Mariage et adoption homosexuels : trois étudiants Rennais réagissent

Ces dernières semaines ont été mouvementées sur le plan médiatique : l’ouverture au mariage « pour tous » ainsi que l’adoption, promesse électorale de François Hollande, est débattue en long et en large. Petites phrases assassines relayées par les médias, manifestations et contre-manifestations, c’est l’une des actualités qui fait le plus débat, en ce moment en France.

Ce samedi encore, le Centre gay lesbien bi trans (Cglbt) de Rennes a fait un appel au rassemblement, à 15h30 pour « dire oui à l’égalité ! », place Sainte Anne. Cela fait suite à celle qui a eu lieu contre, il y a une semaine, place de la Mairie. Quelque 900 personnes y sont attendues, d’après l’événement Facebook. Cela fait aussi écho à la manifestation nationale organisée par l’inter-Lgbt le 16 décembre prochain, à Paris.

Les mesures juridiques que sont le mariage homosexuel et la prise en charge de l’adoption de couples du même sexe ne concernent pas que les concubinages actuels. Cela englobe aussi et surtout les générations futures qui souhaiteront se marier et fonder une famille. Pour cette raison et pour connaître l’avis de jeunes sur ce fait de société majeur, le blog lavierennaise a sollicité trois étudiants homosexuels Rennais, Pierre, Elena et Claire. Bien qu’ils soient pour cette avancée sociale, ouverts d’esprit et tolérants, chaque opinion est différente.

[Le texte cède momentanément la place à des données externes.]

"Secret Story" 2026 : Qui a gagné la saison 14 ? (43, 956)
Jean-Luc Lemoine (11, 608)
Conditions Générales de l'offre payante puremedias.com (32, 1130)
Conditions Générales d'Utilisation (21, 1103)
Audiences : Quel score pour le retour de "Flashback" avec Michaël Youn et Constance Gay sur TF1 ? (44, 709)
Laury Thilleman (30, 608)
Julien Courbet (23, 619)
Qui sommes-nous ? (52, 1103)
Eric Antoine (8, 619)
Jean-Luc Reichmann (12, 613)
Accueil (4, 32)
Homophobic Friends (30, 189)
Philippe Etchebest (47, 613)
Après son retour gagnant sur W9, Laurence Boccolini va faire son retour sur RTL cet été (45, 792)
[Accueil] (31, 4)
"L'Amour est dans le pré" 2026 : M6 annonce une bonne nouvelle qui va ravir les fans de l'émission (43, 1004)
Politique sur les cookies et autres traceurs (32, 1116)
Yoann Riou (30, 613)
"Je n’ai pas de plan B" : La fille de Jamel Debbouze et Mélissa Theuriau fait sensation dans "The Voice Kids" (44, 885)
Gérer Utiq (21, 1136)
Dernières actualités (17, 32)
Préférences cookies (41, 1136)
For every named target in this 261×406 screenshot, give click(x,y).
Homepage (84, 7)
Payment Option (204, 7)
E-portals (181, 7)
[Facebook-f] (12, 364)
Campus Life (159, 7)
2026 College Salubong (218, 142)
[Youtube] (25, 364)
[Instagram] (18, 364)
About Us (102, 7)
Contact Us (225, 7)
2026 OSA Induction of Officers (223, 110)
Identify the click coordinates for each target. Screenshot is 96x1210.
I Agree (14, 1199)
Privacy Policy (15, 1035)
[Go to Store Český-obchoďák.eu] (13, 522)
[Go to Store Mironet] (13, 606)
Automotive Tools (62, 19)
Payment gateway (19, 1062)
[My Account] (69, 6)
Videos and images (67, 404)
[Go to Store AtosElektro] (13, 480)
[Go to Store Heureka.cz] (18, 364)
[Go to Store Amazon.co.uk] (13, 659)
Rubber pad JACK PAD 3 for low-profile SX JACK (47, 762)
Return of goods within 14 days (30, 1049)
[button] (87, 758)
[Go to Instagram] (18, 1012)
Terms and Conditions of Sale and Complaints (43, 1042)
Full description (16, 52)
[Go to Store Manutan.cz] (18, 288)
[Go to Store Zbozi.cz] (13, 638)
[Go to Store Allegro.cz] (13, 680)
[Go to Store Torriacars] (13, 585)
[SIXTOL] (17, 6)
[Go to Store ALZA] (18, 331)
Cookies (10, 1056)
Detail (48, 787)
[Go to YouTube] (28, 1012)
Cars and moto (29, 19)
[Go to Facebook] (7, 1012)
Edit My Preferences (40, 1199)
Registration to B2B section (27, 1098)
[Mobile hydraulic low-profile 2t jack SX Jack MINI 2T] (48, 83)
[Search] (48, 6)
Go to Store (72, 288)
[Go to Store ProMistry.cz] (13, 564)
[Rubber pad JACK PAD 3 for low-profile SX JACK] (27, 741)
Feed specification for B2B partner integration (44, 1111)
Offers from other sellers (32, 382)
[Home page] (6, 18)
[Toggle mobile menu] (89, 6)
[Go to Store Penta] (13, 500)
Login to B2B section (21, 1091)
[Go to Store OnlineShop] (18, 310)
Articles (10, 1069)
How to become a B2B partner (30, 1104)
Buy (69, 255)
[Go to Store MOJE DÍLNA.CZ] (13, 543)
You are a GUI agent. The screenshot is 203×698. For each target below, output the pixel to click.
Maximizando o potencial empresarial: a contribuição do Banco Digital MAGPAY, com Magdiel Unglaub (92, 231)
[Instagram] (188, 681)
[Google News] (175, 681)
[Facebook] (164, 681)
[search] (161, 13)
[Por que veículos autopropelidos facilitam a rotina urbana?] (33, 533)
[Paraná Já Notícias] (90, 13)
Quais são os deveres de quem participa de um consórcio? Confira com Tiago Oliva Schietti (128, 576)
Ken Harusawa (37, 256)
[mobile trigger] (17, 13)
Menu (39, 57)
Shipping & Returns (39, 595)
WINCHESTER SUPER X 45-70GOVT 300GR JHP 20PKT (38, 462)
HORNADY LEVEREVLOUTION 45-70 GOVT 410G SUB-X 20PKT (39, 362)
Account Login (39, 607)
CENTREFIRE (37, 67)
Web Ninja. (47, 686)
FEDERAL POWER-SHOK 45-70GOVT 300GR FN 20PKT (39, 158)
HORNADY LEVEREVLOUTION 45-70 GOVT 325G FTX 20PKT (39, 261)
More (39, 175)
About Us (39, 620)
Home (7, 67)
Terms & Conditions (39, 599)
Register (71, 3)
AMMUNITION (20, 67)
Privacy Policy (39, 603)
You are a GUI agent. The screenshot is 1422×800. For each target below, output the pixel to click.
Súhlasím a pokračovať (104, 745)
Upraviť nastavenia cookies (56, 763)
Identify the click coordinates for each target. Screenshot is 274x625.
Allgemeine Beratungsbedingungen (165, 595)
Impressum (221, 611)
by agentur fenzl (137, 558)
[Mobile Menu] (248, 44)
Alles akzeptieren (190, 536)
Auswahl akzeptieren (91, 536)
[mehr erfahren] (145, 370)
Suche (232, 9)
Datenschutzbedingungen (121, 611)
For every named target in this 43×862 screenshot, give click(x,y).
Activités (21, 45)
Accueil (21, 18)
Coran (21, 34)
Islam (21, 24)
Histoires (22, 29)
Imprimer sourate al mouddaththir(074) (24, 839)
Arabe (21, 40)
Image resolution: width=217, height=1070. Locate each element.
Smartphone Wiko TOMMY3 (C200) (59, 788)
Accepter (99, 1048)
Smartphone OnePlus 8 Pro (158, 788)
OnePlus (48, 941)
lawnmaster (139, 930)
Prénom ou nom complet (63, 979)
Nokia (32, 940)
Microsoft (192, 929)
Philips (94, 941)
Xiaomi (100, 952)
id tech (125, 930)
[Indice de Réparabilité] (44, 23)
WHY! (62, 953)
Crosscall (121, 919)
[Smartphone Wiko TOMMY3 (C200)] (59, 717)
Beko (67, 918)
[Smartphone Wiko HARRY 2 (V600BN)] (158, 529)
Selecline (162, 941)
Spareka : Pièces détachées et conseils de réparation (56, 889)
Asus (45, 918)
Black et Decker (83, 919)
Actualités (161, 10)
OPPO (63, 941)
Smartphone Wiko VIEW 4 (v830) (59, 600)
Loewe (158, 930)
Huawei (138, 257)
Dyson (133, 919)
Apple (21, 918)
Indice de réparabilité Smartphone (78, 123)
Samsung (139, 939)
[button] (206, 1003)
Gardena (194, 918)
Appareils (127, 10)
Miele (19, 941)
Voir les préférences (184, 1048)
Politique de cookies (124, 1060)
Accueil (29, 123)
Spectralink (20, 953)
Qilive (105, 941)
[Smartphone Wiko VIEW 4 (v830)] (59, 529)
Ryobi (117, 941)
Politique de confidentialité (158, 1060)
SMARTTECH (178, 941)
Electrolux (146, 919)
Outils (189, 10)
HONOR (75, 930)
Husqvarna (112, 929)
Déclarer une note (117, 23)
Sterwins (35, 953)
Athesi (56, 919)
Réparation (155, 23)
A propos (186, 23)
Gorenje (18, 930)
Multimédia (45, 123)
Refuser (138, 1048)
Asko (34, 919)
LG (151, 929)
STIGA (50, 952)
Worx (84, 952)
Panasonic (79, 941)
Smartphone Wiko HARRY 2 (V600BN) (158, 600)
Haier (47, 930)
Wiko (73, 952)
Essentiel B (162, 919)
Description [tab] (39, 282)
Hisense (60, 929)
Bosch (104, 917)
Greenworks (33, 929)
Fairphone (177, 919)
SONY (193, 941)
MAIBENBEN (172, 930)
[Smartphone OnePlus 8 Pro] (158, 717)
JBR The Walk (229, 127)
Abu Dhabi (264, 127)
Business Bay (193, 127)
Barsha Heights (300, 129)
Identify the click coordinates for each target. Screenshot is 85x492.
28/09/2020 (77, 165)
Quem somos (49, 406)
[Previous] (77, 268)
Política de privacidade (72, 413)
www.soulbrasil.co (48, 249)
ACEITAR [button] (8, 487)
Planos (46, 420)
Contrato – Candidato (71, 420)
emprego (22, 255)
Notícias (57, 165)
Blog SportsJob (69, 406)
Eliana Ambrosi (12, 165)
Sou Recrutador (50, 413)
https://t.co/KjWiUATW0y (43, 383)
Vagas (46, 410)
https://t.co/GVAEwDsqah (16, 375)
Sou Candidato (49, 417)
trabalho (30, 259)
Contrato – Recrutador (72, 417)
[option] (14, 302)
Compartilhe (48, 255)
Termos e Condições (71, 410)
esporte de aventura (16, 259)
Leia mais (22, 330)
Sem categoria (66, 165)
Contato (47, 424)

Cela a été très intéressant d’en discuter avec eux.

 

« Dès qu’on veut changer un principe fort d’une société, forcément il y a beaucoup de gens qui s’élèvent contre ça. Il y a un certain conservatisme etc. par rapport à certaines valeurs, ce que je peux tout à fait comprendre. Comme certains politiques le disent, c’est important qu’il y ait un vrai débat social là-dessus, dresse Elena, étudiante à l’Igr. « Cela mérite vraiment réflexion et il faudrait éviter trop de confrontations avec les politiques qui souhaiteraient faire un changement trop brusque. Prendre le temps des débats, pas accélérer les choses. On ne peut pas imposer un changement comme cela, venant d’une minorité. Le gros problème, c’est qu’il y a beaucoup de gens qui s’emportent des deux côtés et qu’il y a énormément d’amalgames, de dérives que les politiques de tout bord soulignent et condamnent. Parfois il y a un manque de finesse par rapport aux actions qui sont choisies (ndlr : l’action des Femen lors de la manifestation organisée par Civitas). » Mais un débat entre les deux camps anti et pro-mariage gay est-il possible ?

Transformation nécessaire à la société

« Il va se poser de toute façon, les politiques incitent à ça et ne veulent pas prendre de décision dans l’urgence. [Le mariage homosexuel et l’adoption] sont une transformation nécessaire à la société. Il faut prendre le temps que cela se fasse. Cela se fera dans la durée et il faut éviter de le faire de manière trop frontale. S’il y avait un référendum, j’ai tendance à penser que le « Oui » l’emporterait et que du coup, cela créerait une vraie légitimité. La seule solution pour arrêter la provocation des deux côtés est de ne pas laisser les choses s’envenimer. Pour ça, un référendum clorait quelque part le débat. Il y aurait une réponse démocratique à cette question-là. Chacun a l’air campé sur ses positions, cela va faire manif’, contre-manif’, cela va prendre de l’ampleur. »

Pour Elena, il est surtout question de conflit intergénérationnel. « J’ai l’impression que la majorité des jeunes de notre génération (ndlr : génération 90) sont globalement pour. Il y a plus une opposition de générations. C’est normal, la jeunesse veut apporter ses nouvelles valeurs et forcément, les gens d’une autre génération qui ont grandi avec d’autres principes ont du mal avec cette transformation là. Dans mon entourage, je n’ai pas d’agression particulière ni de remarque. C’est peut-être aussi sûrement dû au milieu spécifique dans lequel je suis, artistique intellectuel. Au fur et à mesure que notre génération va grandir et prendre les postes au pouvoir, il va forcément y avoir une évolution. La majorité, homosexuelle ou non, a l’air d’avoir accepté l’idée et cela ne leur pose pas de problème. » A ces paroles, Claire, sa petite-amie, étudiante à Sciences Po Rennes, rajoute : « La nouvelle génération, c’est avant tout l’avenir. »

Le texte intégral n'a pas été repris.